Friday, December 12, 2008

Keeping the private private

In these times of an ongoing tightening of security procedures and increased demands of compliance, some people are concerned about privacy.

As you know, Email-Manager™ is all about sharing and the moment an email enters our email vault, it is searchable and destined to appear in journals. Now, how does a system like Email-Manager™ handle privacy matters and how are confidential emails left out of the searches?

Users can address privacy in three ways in our system:

Remove email

If the user declines an email when it enters the system or if the user deletes an email from a journal, it will not be searchable.

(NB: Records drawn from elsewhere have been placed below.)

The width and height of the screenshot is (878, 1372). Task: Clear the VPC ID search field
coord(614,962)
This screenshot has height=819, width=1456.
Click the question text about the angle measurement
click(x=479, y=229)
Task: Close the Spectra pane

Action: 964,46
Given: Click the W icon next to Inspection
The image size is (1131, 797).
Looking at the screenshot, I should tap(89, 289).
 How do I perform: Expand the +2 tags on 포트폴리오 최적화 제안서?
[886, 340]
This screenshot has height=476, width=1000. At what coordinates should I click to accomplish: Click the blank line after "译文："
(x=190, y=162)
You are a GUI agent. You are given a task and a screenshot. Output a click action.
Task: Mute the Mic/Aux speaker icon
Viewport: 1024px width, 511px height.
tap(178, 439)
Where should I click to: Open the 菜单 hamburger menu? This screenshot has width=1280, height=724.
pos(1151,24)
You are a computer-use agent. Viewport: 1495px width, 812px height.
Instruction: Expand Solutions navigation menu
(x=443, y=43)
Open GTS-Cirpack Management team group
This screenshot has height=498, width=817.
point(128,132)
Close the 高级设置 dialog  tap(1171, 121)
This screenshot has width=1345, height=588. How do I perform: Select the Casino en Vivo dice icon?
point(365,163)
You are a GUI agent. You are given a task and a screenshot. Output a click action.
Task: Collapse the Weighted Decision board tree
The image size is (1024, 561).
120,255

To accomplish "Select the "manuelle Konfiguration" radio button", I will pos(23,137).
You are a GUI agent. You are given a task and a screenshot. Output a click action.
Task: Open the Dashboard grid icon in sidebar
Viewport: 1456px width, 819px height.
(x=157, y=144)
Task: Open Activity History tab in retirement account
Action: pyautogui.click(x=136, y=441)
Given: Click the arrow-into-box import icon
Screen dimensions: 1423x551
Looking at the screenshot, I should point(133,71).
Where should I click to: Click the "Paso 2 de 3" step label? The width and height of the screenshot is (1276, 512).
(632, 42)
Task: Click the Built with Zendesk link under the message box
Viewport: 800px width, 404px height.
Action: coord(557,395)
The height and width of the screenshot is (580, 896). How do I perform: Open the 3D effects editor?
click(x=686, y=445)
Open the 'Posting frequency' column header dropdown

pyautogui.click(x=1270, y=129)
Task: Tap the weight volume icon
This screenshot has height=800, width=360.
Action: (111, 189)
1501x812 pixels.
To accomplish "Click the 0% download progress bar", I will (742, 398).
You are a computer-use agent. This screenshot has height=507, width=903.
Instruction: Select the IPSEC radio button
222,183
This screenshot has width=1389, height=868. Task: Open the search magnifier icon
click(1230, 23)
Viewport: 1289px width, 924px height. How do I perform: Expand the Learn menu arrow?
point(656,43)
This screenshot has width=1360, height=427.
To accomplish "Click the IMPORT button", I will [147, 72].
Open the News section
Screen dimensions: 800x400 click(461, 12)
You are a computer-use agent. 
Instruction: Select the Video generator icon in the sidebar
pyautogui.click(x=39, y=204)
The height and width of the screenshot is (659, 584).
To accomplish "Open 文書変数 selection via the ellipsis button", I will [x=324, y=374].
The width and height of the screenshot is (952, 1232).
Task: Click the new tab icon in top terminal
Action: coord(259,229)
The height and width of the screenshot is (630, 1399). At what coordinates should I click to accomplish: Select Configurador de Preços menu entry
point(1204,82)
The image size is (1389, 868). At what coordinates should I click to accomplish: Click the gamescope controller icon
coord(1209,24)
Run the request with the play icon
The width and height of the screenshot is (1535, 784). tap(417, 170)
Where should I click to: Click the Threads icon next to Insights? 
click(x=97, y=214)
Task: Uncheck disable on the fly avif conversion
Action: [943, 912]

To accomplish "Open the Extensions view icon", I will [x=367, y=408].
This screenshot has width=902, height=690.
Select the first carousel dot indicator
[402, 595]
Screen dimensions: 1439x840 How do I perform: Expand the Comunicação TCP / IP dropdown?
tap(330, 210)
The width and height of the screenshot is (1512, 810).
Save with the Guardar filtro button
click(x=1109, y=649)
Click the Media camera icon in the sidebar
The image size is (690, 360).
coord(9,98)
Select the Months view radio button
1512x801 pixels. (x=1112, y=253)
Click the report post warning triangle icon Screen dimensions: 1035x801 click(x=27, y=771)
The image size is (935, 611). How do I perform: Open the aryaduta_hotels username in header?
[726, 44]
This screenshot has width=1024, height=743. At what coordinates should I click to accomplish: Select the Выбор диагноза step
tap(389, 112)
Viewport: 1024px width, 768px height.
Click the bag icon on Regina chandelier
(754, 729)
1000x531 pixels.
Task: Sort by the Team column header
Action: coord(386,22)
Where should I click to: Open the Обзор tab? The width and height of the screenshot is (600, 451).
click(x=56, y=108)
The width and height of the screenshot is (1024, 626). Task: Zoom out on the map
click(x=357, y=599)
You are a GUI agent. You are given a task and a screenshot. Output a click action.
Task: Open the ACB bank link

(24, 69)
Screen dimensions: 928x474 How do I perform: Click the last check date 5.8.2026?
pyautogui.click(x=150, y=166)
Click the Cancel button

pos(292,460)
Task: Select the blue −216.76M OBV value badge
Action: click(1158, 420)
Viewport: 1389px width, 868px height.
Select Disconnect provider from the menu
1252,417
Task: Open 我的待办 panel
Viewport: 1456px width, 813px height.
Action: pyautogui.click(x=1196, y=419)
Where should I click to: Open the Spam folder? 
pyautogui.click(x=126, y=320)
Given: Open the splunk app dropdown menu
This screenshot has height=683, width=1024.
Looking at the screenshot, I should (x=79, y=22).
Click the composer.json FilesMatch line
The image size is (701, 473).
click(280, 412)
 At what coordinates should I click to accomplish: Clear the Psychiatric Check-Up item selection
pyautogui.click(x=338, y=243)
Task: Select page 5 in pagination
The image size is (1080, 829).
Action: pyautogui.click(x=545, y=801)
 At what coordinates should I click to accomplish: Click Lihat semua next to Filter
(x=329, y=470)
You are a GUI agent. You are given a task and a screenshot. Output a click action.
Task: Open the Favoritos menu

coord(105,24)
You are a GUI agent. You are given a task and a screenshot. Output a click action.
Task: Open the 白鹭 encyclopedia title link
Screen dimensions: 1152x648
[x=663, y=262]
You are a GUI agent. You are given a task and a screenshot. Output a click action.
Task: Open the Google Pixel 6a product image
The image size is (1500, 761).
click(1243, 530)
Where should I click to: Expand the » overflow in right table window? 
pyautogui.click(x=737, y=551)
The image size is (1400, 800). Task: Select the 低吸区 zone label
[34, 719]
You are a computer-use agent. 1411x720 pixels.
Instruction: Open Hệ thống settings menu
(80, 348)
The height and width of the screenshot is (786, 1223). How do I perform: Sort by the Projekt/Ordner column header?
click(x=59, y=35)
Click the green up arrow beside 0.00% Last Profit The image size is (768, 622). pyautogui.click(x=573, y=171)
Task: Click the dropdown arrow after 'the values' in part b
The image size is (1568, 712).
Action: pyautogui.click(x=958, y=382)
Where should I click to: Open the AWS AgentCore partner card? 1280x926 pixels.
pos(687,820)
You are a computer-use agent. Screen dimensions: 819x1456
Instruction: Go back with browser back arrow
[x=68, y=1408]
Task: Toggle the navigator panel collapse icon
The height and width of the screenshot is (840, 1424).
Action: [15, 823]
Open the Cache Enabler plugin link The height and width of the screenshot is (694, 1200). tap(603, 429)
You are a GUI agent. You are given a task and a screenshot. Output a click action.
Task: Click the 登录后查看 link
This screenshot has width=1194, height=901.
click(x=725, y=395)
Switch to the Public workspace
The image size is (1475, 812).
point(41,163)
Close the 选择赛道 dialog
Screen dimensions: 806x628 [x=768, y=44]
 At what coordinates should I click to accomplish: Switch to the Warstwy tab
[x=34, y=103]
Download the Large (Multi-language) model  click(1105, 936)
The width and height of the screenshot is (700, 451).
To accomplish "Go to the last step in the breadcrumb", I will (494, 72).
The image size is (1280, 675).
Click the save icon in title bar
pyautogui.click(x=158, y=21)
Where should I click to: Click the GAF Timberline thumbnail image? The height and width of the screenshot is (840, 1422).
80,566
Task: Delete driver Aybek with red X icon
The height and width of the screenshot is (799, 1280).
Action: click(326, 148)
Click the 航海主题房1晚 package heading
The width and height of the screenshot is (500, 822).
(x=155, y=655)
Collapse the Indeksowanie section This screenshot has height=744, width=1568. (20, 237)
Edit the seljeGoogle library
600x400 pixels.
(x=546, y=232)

It is worth noticing that deleting an email from the inbox will not cause the email to be invisible to others.

Block the email address

The user can add specific persons (your spouse, squash buddy etc.) to a list in Email-Manager™, which prevents emails from these email addresses from appearing in journals.

ACL's and AD's

The administrator can setup ACL’s and AD’s which means that emails destined to these recipient groups will not appear in journals that are created by users not belonging to these groups.

As always email users are not private – especially on the company email servers they are not. The administrator can look into the email database – as he/she are able to look into the Exchange server today. When Email-Manager™ is rolled out in your company or organization; two important messages have to be delivered:

  1. Emails are company property – all emails entering or leaving the company are considered to be company property and therefore they may appear in journals.
  2. Recommend private email account – to prevent private emails in company servers, ask your users to create a private email account on the Internet.